Cloud Dataflow Developer Experience

We got the opportunity to collaborate with Google Cloud Platform this year soon after the relationship between Salesforce and Google Cloud Platform was announced.  We worked with both Google Cloud Platform and Salesforce product managers to outline a use case that involved Salesforce CRM, Wave and Google Cloud Dataflow.  Here’s a more detailed description of the use case.

In this post we would like to talk about our experience developing source and sink for Salesforce CRM and Wave platforms using Cloud Dataflow.  This can get a bit geeky so apologies in advance to any non-tech readers.

Google Cloud Dataflow is a simple, flexible, and powerful system you can use to perform data   processing tasks of any size.  It consists of two components – a set of SDKs to define processing jobs and a managed cloud service.  We first got started by reading the documentation and trying the word count example.  This helped us get an understanding of the framework and got us familiar with the Cloud Dataflow nomenclature including PTransforms, DoFn, Pipeline, User defined source and sink, etc.  All these concepts are very well documented.  In addition the Stackoverflow forum is very active with Google developers themselves answering a lot of questions.

Here are some things we learned when developing our initial solution.
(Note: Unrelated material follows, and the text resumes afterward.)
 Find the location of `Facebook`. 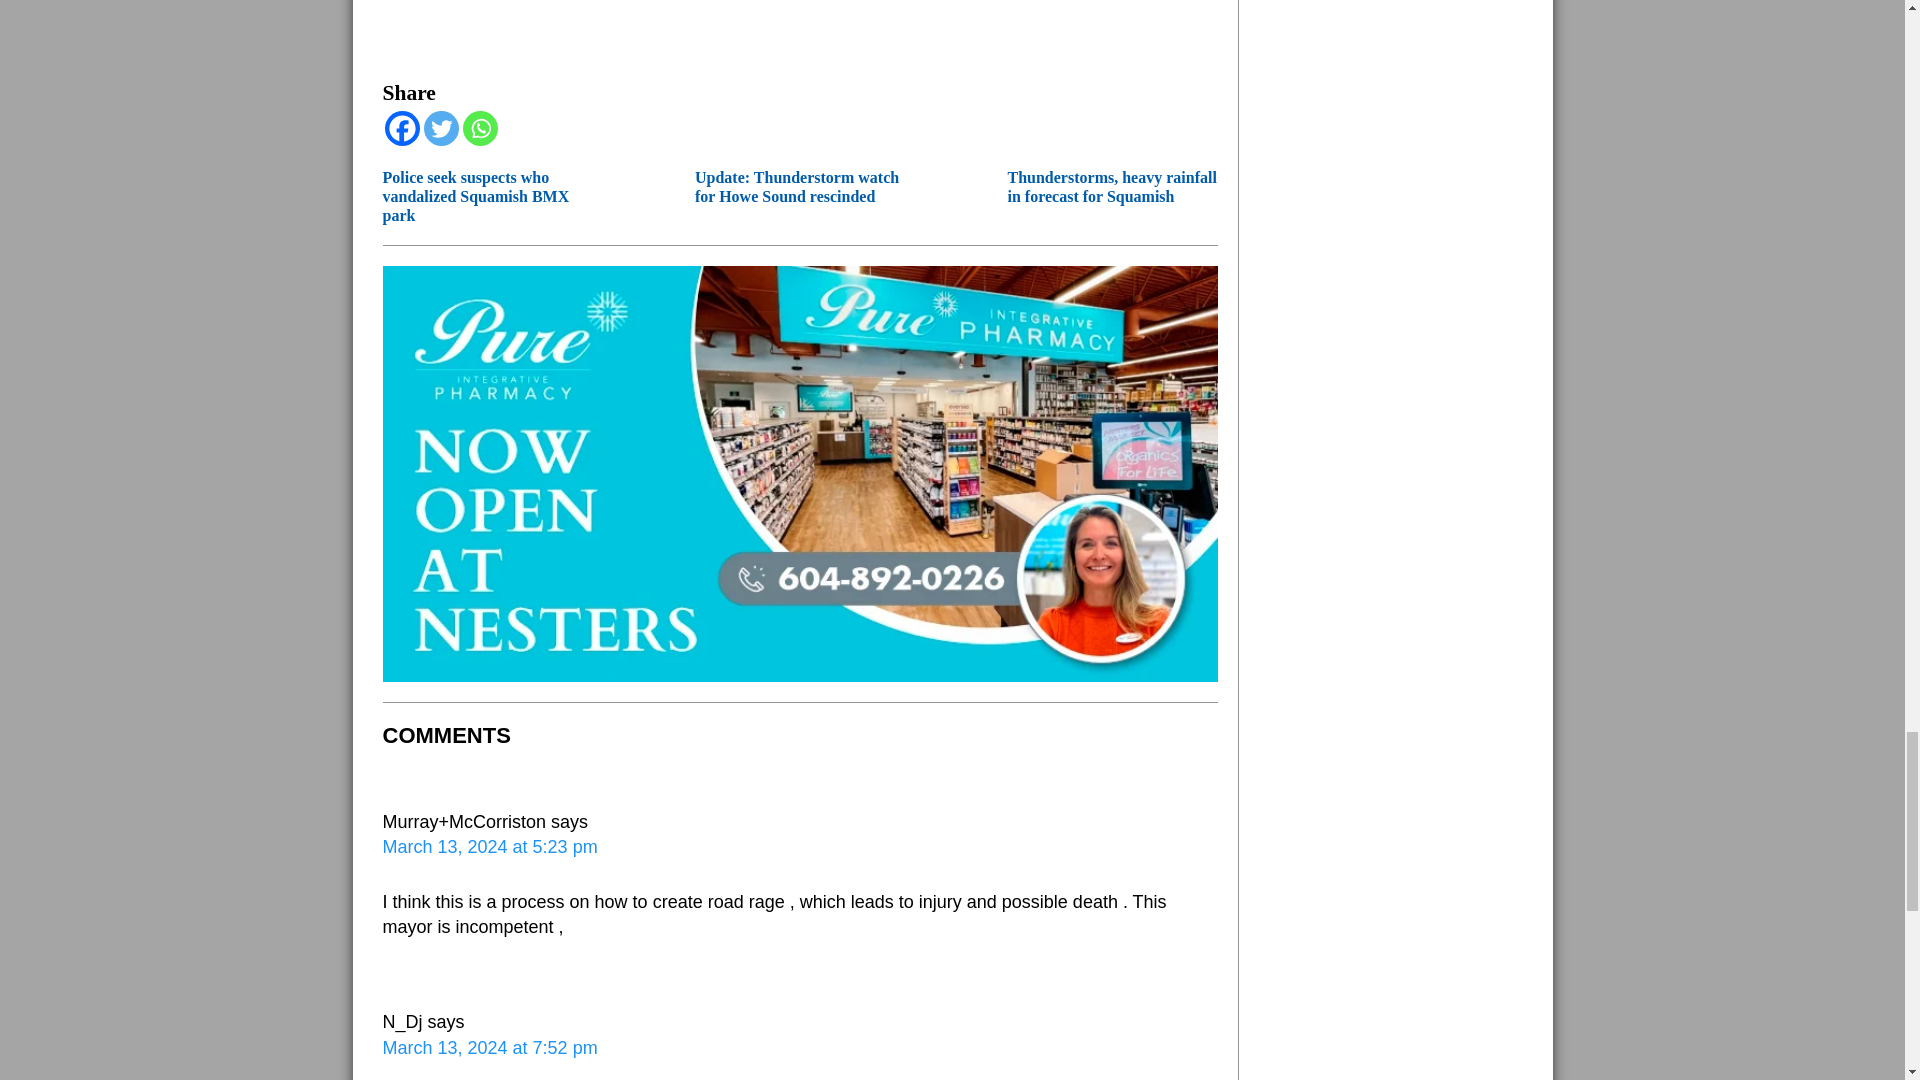

Facebook is located at coordinates (401, 128).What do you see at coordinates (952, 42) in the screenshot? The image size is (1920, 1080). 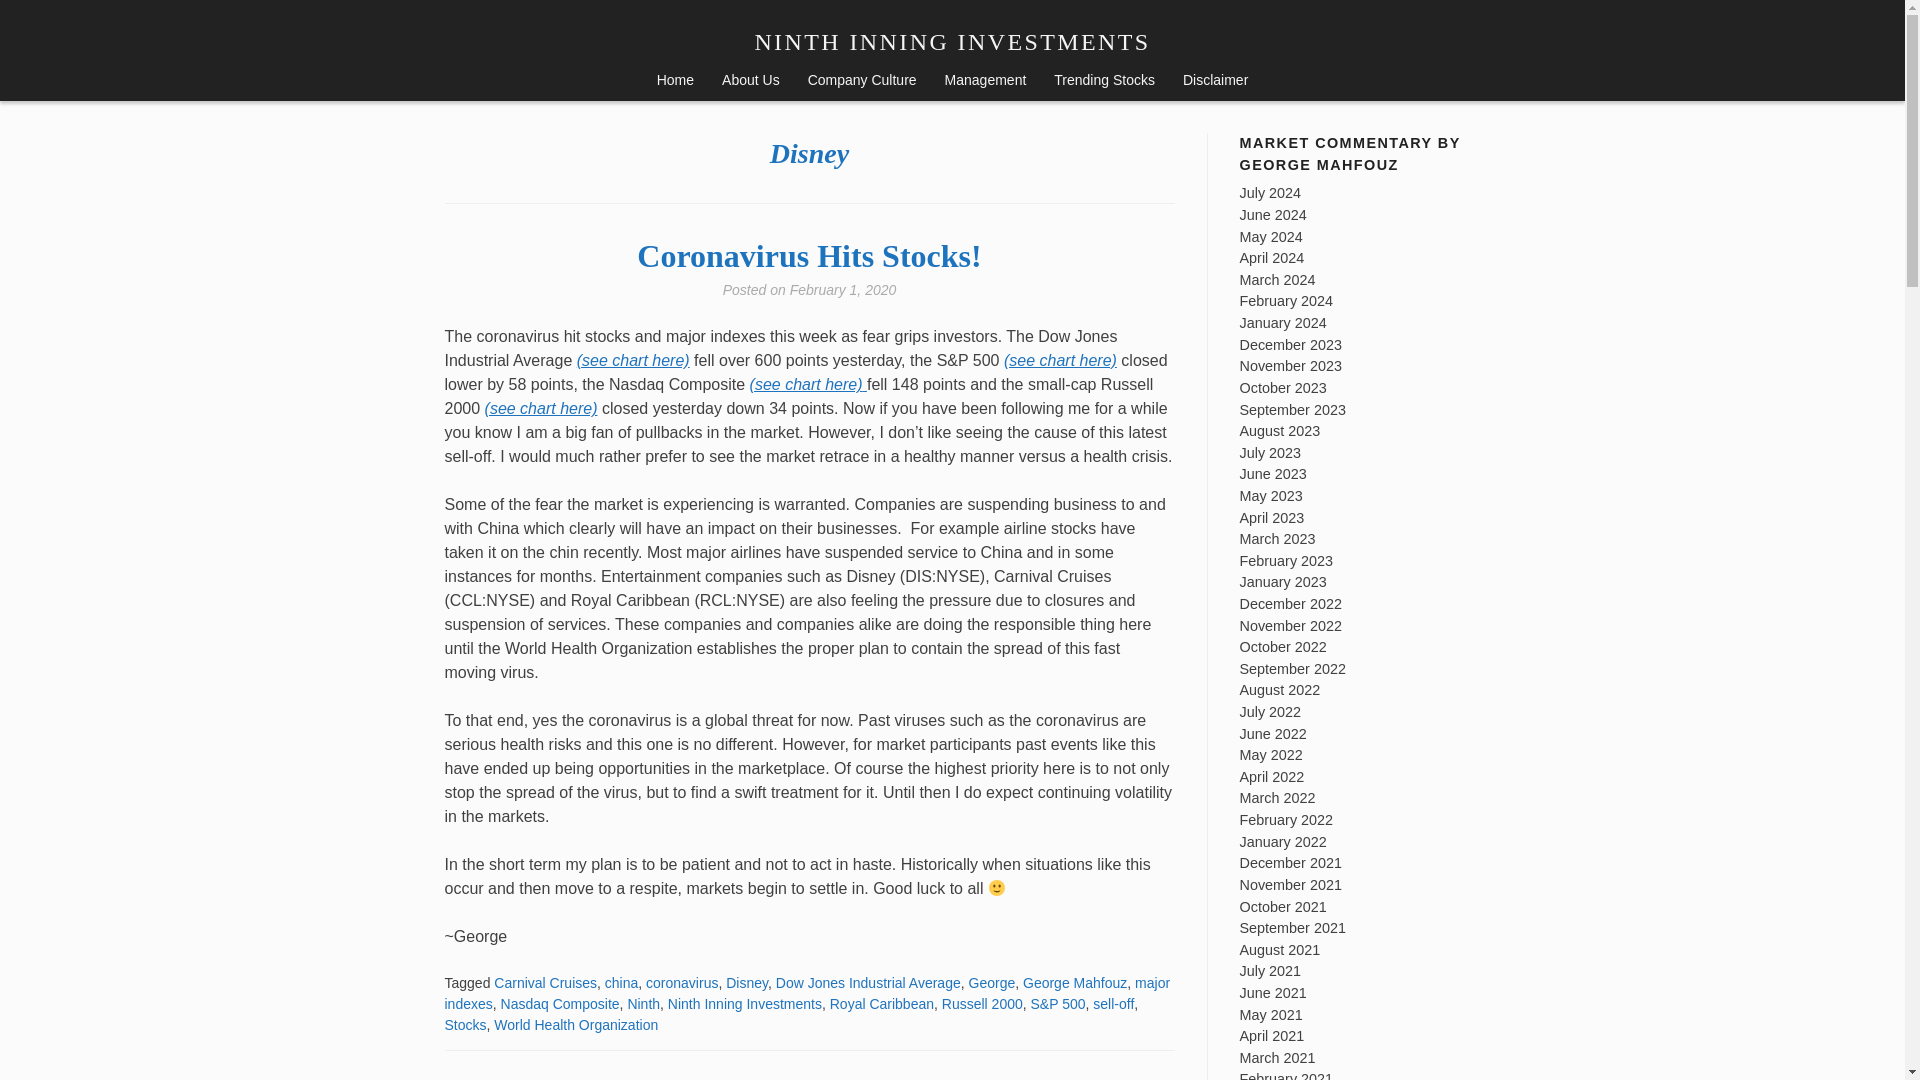 I see `NINTH INNING INVESTMENTS` at bounding box center [952, 42].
  1. All Source and Sink classes must be immutable – there should be no setters, and all fields must be final, and all fields of mutable type (e.g. collections) must be effectively immutable. We changed “setter-like” methods to return a new object with all fields copied except the field being updated.
  2. When we were initially getting started, we were curious about the number of workers used on any job, but couldn’t find an easy way to find that out.  On the Developers Console, navigating to Compute > Compute Engine > VM instances will show CPU utilization, N/W utilization and disk utilization but not the total number of VM’s used.
  3. Cloud Dataflow has a great console that allows developers and administrators to monitor job executions.  Here’s a screenshot of the execution flow of a particular job.  Clicking on each of the boxes takes you to a more detailed view.  This is a great way to get the status of the overall job as well as each individual step.dataflow_consile
  4. When implementing the user defined source for salesforce, we ran into a couple of issues around how to make the Salesforce read execution in parallel.  This Salesforce read was essentially a SQL query and parallelizing reading from an SQL query is in general a non-trivial task.  So we discussed the below approach to read query results sequentially but parallelize the subsequent processing.  Each Reader will process a bundle – no additional queries in reader’s start/advance methods since data is passed to the reader.  Another approach was to just write a PTransform and not a user-defined-format source.  For cases where the source can’t parallelize reading from itself, it seems that there is no benefit to using the Source API over just using a PTransform.
  5. We faced similar issues when writing the user defined sink to write data to Wave.  Wave API has limitations around the amount of data that can be written in a single call (10MB) and the total number of writes that can happen in parallel.  So we needed a way to control total number of writes by splitting dataset into multiple parts to avoid api errors.  In addition, each part had to be numbered sequentially from 1 to N.  The transform job computed the number of parts based on dataset size e.g. if 200MB, then set # of parts to say 30 to ensure each part is less than 10 MB, then the GroupBy takes the number of parts from previous step as sideInput and groups dataset into 30 (assign key by doing hash modulo to ensure even buckets) KV pairs.
  6. One thing that’s available on other platforms (e.g. Spark) is the ability to write transformation using SQL like languages like HiveQL.  That makes the amount of code to be written to be much smaller and could probably be a faster way to implement given the relative ease of writing Hive QL queries.
  7. Given the complex nature of pipelines that deal with large data, testing becomes an important part of the overall code.  Google Cloud Dataflow has very good support for writing unit tests and they also have some good documentation in this regard.